Al mirar a su hermana, el príncipe Andréi sonreía como sonreímos cuando oímos hablar a una persona a la que creemos conocer a fondo.

—Tú vives en el campo y no te parece nada terrible esa vida— dijo.

—Yo soy otra cosa. ¡Para qué hablar de mí! No deseo otra vida, ni puedo desearla, porque no conozco más que ésta. Pero piensa, Andréi, lo que tiene que ser para una mujer joven, mundana, enterrarse en el campo en los años más bellos de la vida, y sola, porque papá está siempre ocupado y yo... tú me conoces... soy pobre en ressources 143para entretener a una mujer acostumbrada a la mejor sociedad. Sólo mademoiselle Bourienne...

—No me gusta nada esa Bourienne vuestra...— interrumpió el príncipe Andréi.

—¡Oh, no! Es muy buena, muy cariñosa... ¡y sobre todo es tan desgraciada! No tiene a nadie, lo que se dice a nadie. En realidad, no la necesito, más bien me estorba. Tú ya lo sabes: siempre he sido un poco selvática, y ahora más. Me gusta la soledad... Mon père la quiere mucho... Ella y Mijaíl Ivánovich son dos personas con las que siempre es bueno y cariñoso, porque ambos le están obligados. Según Stern, amamos a los hombres más por el bien que les hacemos que por el que esperamos de ellos. Mon père la recogió huérfana, sur le pavé; 144es muy buena. A papá le gusta su manera de leer. Por las noches le lee en voz alta; lee muy bien.

—A decir verdad, Marie, pienso a veces si te hace sufrir el carácter de papá— preguntó de repente el príncipe Andréi.
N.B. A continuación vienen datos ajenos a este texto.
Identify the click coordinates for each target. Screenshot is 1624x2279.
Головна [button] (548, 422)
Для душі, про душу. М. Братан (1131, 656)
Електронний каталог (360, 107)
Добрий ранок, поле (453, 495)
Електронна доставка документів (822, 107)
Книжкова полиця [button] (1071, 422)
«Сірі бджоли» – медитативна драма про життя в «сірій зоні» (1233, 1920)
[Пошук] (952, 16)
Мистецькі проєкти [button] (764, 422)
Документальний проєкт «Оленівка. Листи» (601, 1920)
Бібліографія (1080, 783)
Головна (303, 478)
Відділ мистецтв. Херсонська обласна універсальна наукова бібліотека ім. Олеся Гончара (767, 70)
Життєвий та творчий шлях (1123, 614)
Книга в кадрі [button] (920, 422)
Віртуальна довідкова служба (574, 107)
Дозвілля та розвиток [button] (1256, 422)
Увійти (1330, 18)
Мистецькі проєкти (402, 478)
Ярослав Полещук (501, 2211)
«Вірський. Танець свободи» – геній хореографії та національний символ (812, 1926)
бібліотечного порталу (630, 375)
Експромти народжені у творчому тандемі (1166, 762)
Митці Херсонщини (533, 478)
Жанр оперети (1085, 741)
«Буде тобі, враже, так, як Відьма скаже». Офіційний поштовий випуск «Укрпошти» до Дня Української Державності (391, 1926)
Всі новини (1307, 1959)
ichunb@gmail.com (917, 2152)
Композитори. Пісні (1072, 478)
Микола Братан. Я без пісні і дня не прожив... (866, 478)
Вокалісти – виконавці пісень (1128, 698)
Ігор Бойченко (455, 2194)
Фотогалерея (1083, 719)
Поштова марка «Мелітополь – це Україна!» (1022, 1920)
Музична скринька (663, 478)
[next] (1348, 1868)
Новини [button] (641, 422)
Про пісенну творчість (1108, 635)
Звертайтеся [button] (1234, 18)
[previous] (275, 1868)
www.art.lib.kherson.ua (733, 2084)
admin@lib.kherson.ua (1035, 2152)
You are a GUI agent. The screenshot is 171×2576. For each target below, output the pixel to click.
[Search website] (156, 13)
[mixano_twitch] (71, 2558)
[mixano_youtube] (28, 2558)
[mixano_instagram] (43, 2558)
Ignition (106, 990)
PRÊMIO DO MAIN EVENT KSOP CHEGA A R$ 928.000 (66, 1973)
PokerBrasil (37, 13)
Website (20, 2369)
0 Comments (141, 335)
La princesa María al principio se sorprendió, después tuvo miedo de aquellas palabras.

—¿A mí?... ¿A mí?... ¿Sufrir yo?— dijo.

—Siempre fue duro, pero me parece que ahora lo es más— continuó el príncipe Andréi con el deliberado propósito de desconcertar o probar a su hermana hablando tan ligeramente del padre.

—Tú eres bueno en todos los sentidos, André; pero tienes una mente orgullosa y eso es un grave pecado— dijo la princesa, siguiendo más el curso de sus propios pensamientos que el de la conversación. —¿Acaso se puede juzgar a un padre? Y si esto fuera posible, ¿puede existir un sentimiento que no sea el de veneración hacia un hombre como mon père? ¡Yo me siento tan contenta, tan feliz con él! Sólo querría que todos fuesen tan felices como yo.

El hermano hizo un gesto de incredulidad.

—Una sola cosa me apena, André; te diré la verdad: son las ideas religiosas de papá. No comprendo cómo un hombre de su talento no vea lo que es claro como la luz del día y se equivoque de ese modo. Es mi único dolor. Y aun así, en los últimos tiempos observo un atisbo de mejoría. Sus ironías ahora son menos mordaces, y hasta ha recibido a un monje y ha hablado largamente con él.